WHAT IS BEING ASKED:
Write the stretch of the items from the line containing "Where should I" through the line containing "[x=652, y=679]" as a JSON list of strings, one string per line, with blank lines left out.

SUPPLIED RECORDS:
....................

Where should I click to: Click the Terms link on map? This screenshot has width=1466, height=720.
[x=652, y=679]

....................

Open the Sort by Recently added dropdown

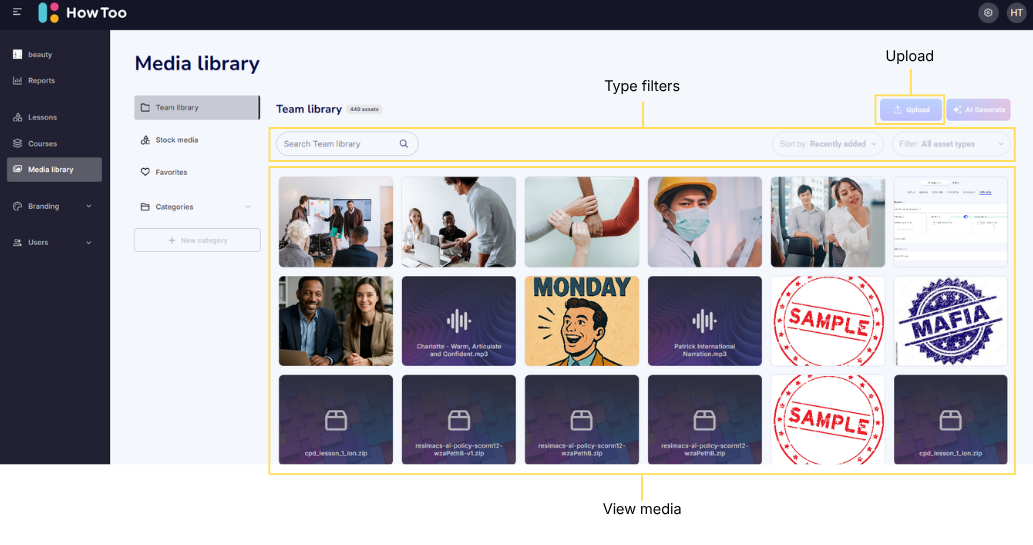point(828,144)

....................

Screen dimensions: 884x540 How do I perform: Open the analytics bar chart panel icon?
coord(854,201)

....................

EXPECTED ANSWER:
[
  "Where should I click to: Click the Terms link on map? This screenshot has width=1466, height=720.",
  "[x=652, y=679]"
]